Good for newcomer communities

New pilot program teaches newcomers how to run a restaurant

Posted: 13/03/2019 | Updated: 13/03/2019

If you’re new to PEI and looking to open your own restaurant, you might be wondering where to start. A new pilot project offered at Row House Steak & Lobster Co is teaching newcomers just how to break into the business successfully on the Island.

By Kai Vere

The eight-week course is called Training in Food Service Entrepreneurship. It was created by the PEI Association for Newcomers to Canada, in partnership with Island Investment Development Inc. and Skills PEI.

The course filled up quickly with entrepreneurs like Nhiem Pham, who moved to P.E.I. two months ago under the provincial nominee program. Pham is from Vietnam, where his wife ran three vegetarian restaurants. The two are looking to open something similar here on P.E.I. So far, he is about four weeks through the course, which he is enjoying. He recommends it for anyone who is new to P.E.I. and looking to start a business.
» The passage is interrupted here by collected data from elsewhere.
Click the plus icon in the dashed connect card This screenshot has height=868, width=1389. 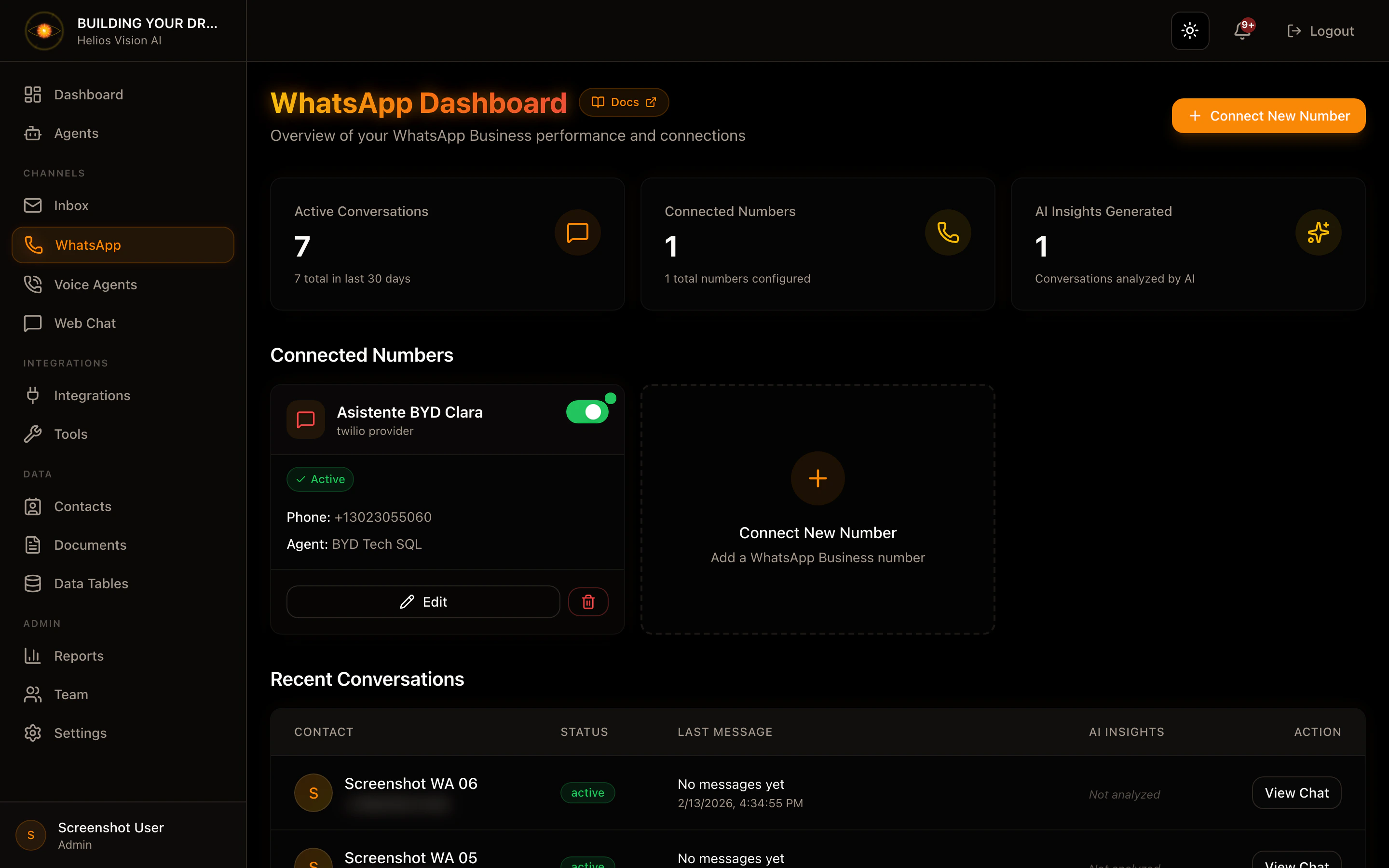817,478
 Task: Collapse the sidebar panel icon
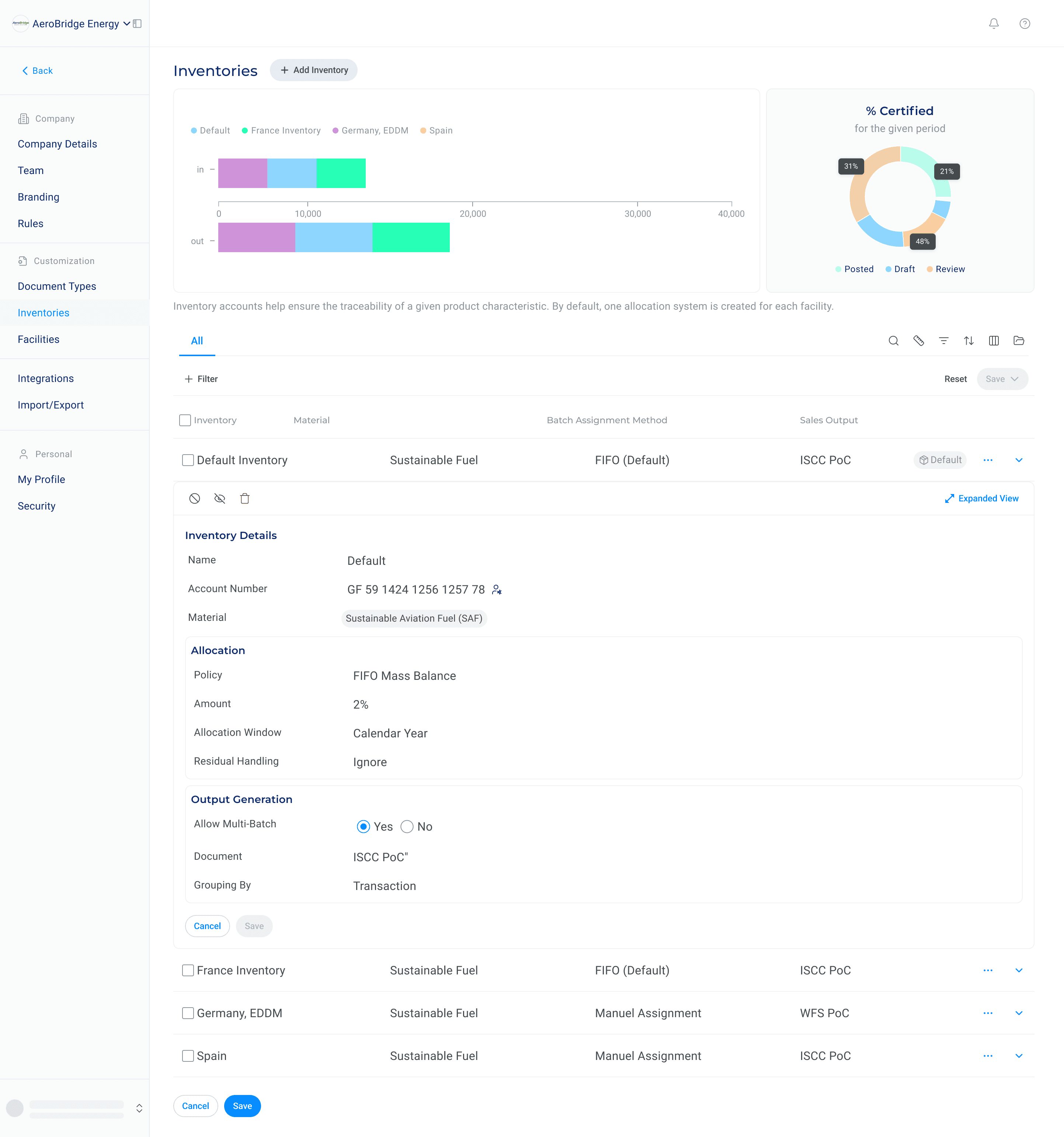[x=137, y=24]
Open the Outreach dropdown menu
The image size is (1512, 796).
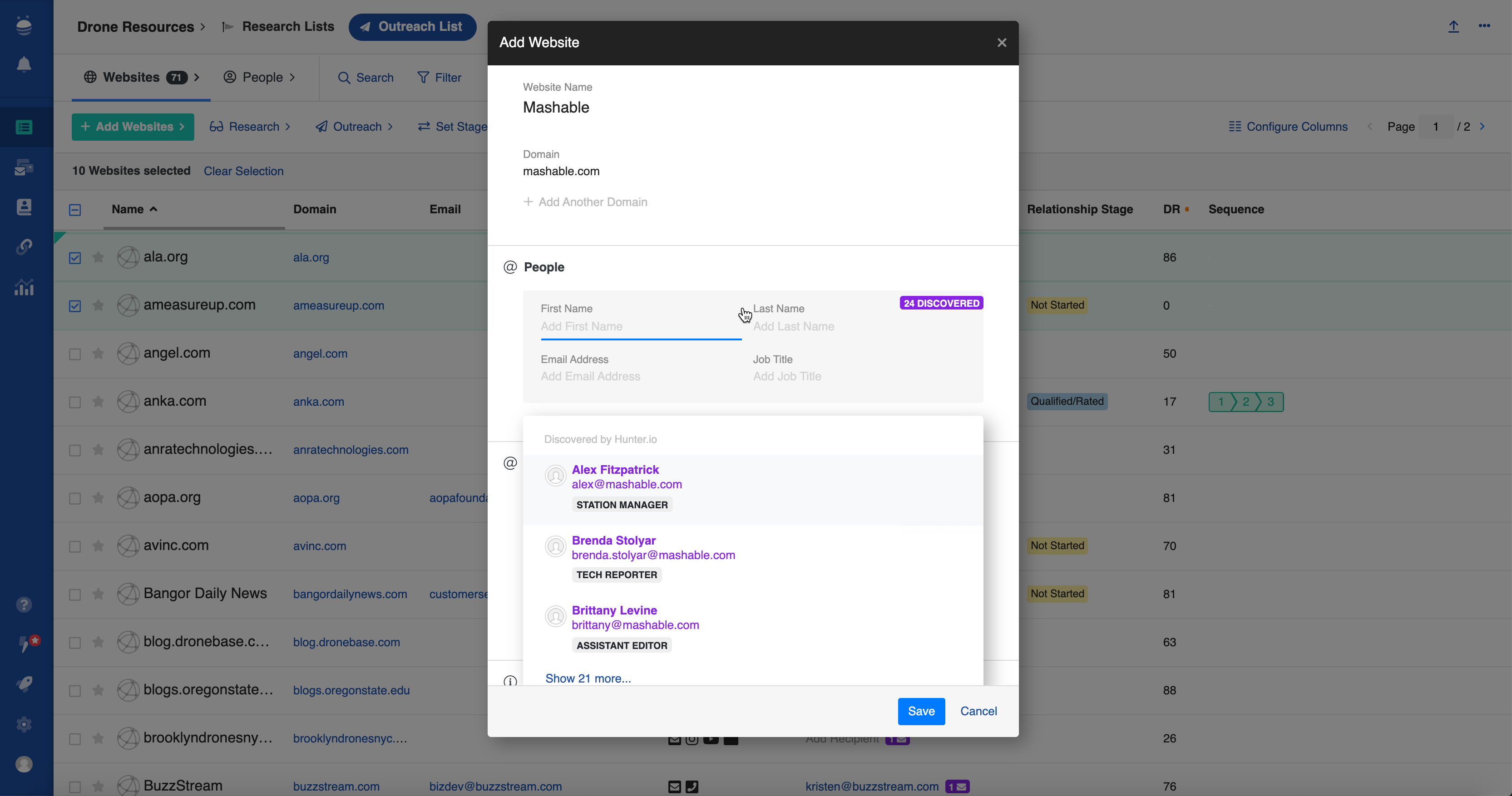[x=354, y=127]
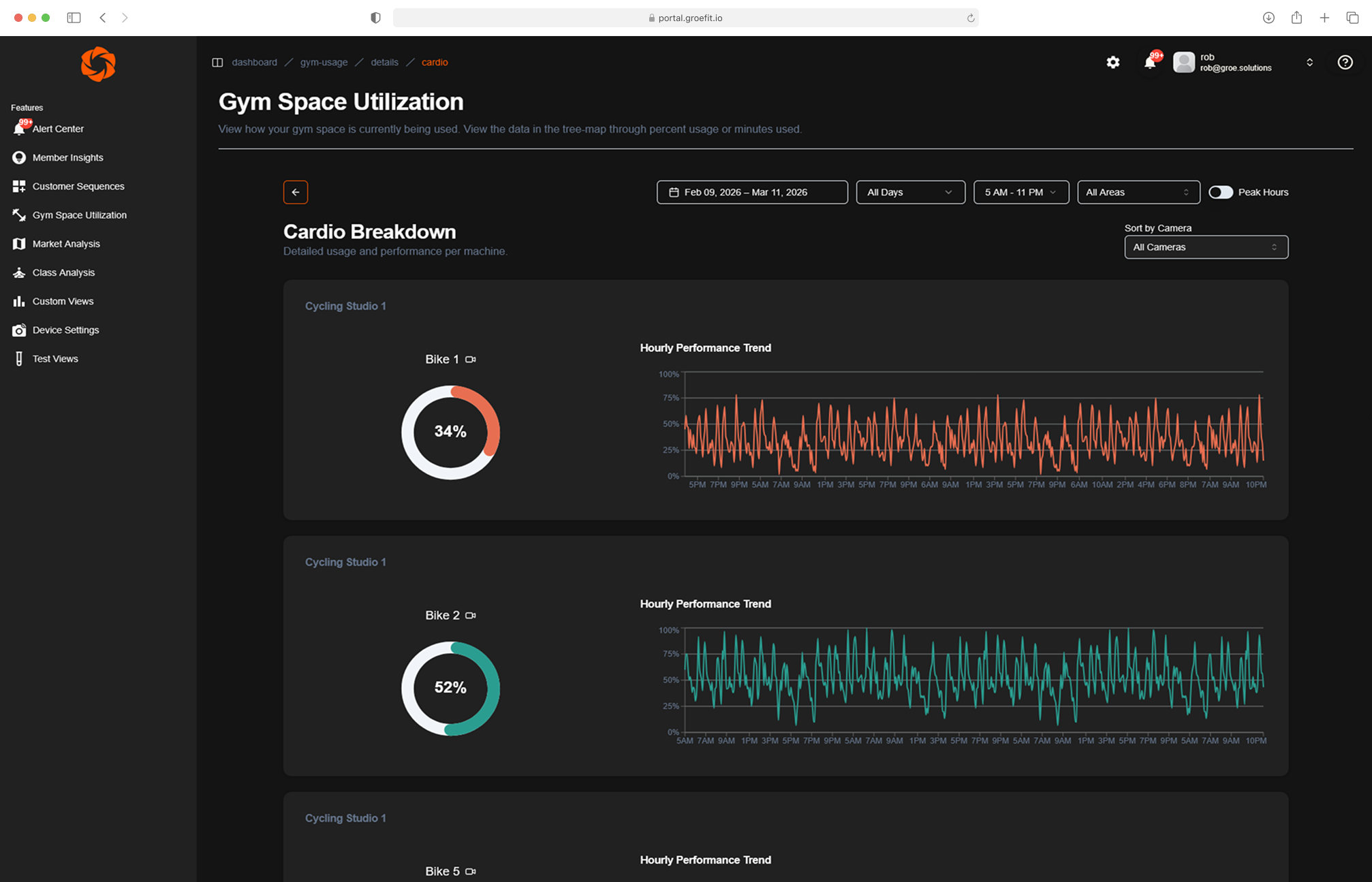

“This program is very good for newcomer communities because it helps us not only [with] the new restaurant but also [with other] new relationships with the industry. Through [instructors] Billy and Katrina, we got quite a lot of contacts related to the supplier [and] also…the government where we can get the license,” explains Pham. “I really enjoy it, every week we have a class and I’m quite eager to join the class with my friends.”

Pham feels he will be ready to open his restaurant once the course is complete.

“We are quite confident that after the training …we can open a new business in Charlottetown,” he states.

Row House owner Chris LeClair came up with the idea and asked head chef Billy Shields to teach the course. Shields was glad to have the opportunity to share what he’s learned.

“We’ve been doing this for quite a while and just to share our experience and our knowledge as best as we can and hopefully they can walk away from it,” he says. “It’s just a win-win situation.”

According to PEIANC executive director, Craig Mackie, the course offers a solution to a problem experienced by many newcomer clients.

“We see this over and over. [Newcomers] want to start working in the restaurant and the Canadian restaurant business is very different from anything they experience where they came from.”

“Our main mission is to try to give everything possible to newcomers so that they have the tools and the knowledge and are empowered to succeed, and I think it fits very well with what we’re trying to do with this particular pilot,” further explains Mackie.

So far feedback on the project has all been positive, so as long as that continues, it should be a go for next year.

“Everything I’m hearing so far is that we could probably do this every year.”